Honza9723 · November 9, 2020, 5:19pm

Hi, sorry for spamming with this problem. I differentiated my loss function with respect to parameters of the neural network and get the following gradient. So, Zygote was able to differentiate ForwardDiff stuff.

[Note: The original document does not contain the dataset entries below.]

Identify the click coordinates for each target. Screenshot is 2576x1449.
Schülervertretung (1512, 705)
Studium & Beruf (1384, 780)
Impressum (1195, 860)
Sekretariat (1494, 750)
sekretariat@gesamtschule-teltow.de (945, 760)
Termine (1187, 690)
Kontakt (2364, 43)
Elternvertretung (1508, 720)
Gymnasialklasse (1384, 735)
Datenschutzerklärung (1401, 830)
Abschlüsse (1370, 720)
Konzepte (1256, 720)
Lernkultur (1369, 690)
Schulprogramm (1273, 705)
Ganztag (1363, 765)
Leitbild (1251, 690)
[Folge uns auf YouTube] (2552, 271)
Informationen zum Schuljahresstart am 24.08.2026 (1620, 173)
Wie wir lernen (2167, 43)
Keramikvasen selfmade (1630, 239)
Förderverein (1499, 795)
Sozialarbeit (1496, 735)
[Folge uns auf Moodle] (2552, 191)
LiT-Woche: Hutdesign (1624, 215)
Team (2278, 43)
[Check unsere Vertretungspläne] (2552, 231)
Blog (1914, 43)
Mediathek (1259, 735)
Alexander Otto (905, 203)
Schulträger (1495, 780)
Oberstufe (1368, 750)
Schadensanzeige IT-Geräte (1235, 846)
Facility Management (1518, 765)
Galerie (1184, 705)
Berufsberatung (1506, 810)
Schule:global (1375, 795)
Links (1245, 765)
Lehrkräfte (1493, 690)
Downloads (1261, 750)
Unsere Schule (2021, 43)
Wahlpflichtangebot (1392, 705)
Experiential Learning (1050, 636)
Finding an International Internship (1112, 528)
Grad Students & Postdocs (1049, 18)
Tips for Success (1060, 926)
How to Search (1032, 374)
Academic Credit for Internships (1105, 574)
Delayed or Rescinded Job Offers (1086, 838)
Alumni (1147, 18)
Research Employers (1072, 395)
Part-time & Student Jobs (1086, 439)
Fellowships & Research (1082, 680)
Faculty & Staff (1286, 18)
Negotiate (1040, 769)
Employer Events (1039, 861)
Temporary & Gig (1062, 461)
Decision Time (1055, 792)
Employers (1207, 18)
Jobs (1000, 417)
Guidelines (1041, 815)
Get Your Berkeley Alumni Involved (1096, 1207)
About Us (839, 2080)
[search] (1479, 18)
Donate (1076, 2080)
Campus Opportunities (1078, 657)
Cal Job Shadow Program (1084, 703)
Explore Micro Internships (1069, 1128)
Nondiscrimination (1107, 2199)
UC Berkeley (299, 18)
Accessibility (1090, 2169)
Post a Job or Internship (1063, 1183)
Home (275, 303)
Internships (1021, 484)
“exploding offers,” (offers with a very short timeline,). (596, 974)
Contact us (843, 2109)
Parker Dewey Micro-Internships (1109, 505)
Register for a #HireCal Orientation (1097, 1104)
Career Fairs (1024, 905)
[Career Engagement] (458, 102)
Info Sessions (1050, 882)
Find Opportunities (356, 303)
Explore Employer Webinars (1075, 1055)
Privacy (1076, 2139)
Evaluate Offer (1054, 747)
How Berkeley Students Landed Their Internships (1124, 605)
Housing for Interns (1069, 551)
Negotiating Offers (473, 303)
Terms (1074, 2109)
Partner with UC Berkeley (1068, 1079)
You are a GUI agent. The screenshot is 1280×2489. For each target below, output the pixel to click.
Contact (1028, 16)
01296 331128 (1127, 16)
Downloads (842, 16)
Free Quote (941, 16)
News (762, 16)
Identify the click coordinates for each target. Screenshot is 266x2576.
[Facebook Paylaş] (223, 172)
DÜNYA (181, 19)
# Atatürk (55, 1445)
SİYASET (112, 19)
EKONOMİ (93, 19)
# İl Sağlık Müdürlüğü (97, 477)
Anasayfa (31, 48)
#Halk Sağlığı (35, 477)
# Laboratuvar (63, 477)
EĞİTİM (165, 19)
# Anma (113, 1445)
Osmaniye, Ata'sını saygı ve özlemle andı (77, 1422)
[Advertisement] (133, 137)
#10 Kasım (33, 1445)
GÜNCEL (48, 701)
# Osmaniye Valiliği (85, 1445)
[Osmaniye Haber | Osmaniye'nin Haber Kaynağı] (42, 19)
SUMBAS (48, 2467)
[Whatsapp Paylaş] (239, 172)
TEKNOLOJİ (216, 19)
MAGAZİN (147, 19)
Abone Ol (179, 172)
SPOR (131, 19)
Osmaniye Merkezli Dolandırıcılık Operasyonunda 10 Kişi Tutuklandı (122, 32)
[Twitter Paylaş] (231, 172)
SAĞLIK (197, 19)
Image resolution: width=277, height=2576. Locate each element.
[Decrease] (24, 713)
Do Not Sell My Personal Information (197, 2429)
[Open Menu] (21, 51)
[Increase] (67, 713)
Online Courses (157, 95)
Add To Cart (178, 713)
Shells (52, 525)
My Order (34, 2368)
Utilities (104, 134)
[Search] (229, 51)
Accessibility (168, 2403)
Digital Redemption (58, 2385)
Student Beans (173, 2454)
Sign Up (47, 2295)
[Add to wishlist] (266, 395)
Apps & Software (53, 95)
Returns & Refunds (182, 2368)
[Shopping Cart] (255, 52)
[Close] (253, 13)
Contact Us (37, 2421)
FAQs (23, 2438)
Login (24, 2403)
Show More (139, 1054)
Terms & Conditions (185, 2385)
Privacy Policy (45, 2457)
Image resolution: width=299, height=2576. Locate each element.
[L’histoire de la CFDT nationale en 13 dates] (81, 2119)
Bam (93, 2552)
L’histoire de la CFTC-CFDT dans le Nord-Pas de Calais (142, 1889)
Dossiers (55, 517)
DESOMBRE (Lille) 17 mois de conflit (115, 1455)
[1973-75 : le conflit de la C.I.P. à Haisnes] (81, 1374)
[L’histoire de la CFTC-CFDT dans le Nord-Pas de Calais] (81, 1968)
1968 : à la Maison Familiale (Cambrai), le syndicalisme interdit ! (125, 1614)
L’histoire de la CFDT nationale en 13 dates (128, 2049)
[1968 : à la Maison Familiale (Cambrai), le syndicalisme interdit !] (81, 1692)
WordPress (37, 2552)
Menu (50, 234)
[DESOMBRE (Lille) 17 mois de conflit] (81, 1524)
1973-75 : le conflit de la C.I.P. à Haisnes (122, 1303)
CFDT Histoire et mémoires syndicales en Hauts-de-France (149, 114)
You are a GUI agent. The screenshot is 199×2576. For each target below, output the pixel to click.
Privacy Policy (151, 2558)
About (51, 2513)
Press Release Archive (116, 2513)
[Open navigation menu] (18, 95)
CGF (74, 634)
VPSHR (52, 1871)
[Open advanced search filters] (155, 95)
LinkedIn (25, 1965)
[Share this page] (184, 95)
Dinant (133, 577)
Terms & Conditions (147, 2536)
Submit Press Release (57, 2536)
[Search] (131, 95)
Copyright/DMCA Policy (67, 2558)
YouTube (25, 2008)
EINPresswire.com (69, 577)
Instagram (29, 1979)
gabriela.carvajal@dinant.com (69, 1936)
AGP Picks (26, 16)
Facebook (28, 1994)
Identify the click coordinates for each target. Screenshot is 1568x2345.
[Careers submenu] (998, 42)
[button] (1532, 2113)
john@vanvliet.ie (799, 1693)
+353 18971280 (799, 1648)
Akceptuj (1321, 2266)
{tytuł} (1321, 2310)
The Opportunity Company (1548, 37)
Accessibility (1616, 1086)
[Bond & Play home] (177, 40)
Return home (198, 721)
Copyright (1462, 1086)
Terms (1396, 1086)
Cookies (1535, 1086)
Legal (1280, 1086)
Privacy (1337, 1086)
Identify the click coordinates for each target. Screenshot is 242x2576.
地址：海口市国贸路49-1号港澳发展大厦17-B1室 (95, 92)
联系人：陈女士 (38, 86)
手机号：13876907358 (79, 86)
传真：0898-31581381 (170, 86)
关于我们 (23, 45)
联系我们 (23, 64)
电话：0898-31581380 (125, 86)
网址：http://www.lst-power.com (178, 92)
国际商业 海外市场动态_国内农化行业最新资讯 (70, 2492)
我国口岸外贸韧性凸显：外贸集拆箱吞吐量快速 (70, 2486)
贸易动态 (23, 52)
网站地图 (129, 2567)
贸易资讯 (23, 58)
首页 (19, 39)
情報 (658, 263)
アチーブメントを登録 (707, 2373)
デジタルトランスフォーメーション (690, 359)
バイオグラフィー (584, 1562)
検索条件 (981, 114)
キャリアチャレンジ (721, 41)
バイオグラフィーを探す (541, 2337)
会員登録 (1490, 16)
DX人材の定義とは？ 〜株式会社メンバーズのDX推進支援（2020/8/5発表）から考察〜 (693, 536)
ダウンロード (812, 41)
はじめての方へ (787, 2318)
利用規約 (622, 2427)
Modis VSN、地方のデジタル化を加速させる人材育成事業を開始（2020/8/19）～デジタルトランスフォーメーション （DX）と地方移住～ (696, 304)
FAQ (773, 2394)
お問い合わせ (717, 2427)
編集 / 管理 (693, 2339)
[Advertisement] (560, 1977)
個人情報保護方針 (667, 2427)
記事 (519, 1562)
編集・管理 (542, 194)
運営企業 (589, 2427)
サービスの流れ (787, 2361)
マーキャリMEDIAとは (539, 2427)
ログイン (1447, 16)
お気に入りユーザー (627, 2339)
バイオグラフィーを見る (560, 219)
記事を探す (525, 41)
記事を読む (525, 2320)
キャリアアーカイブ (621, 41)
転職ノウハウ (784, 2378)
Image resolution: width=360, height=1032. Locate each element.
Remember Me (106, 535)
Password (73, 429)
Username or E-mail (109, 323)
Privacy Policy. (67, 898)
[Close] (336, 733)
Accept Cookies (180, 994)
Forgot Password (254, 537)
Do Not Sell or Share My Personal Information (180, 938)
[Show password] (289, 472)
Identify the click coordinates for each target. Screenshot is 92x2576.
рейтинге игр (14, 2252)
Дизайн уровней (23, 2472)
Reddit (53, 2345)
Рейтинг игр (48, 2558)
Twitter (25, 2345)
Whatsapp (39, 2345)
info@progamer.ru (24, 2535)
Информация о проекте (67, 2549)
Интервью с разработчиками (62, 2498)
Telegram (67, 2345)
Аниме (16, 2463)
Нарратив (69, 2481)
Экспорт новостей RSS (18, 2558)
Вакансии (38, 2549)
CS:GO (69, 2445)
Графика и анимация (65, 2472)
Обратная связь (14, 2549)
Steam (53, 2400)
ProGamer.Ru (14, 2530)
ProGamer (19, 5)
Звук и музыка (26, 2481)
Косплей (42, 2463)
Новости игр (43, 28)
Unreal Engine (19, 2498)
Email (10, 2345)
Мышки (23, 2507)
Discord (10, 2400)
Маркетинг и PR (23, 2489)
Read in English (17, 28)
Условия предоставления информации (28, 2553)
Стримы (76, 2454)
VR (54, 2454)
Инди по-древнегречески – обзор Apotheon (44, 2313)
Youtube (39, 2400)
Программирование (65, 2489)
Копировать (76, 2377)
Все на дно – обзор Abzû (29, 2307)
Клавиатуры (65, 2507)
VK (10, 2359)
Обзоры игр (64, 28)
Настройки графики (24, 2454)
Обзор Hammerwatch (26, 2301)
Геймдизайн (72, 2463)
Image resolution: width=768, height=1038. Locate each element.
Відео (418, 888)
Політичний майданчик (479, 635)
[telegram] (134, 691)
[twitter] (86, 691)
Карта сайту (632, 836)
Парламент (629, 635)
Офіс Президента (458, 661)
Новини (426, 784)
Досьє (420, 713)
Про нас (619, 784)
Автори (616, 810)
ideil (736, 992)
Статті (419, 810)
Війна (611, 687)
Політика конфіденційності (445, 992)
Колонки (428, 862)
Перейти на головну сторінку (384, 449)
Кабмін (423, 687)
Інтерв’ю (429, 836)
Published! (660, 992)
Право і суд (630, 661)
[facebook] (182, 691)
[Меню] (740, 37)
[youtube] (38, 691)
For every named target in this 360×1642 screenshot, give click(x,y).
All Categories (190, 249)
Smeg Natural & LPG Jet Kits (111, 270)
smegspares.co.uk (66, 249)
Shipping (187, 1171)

∇𝕰 = Flux.gradient(()->𝕰(xGrid),𝜣)
∇𝕰.grads

However, the gradient had the following structure (include dual numbers, hence update of parameters fails in Flux.train! loop). It looks like the fix suggested by @ChrisRackauckas doesn’t work. Any idea, how to fix this?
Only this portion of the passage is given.